══ Provided entries ══

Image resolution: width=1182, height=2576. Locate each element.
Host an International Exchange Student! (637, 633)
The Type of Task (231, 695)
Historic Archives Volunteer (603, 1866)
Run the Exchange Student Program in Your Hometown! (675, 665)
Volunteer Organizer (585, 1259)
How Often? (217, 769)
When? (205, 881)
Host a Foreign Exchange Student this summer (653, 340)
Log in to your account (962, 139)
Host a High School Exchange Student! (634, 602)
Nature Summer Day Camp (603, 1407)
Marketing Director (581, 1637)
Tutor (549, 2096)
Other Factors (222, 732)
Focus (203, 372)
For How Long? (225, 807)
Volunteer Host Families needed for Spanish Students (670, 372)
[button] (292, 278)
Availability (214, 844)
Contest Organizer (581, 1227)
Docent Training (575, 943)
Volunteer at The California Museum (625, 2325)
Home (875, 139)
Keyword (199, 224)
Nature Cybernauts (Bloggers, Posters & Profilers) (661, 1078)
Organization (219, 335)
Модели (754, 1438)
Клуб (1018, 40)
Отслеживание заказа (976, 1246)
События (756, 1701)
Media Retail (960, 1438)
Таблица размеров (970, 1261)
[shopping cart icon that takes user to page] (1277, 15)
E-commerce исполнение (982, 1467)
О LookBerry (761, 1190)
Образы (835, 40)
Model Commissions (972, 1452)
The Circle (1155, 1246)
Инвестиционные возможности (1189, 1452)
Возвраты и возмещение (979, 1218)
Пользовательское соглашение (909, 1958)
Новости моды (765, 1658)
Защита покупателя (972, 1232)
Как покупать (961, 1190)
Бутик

═══

Begin with the line that has "Run the Exchange" in the listing above and end after the line that has "Tutor (549, 2096)"; output those lines exactly.

Run the Exchange Student Program in Your Hometown! (675, 665)
Volunteer Organizer (585, 1259)
How Often? (217, 769)
When? (205, 881)
Host a Foreign Exchange Student this summer (653, 340)
Log in to your account (962, 139)
Host a High School Exchange Student! (634, 602)
Nature Summer Day Camp (603, 1407)
Marketing Director (581, 1637)
Tutor (549, 2096)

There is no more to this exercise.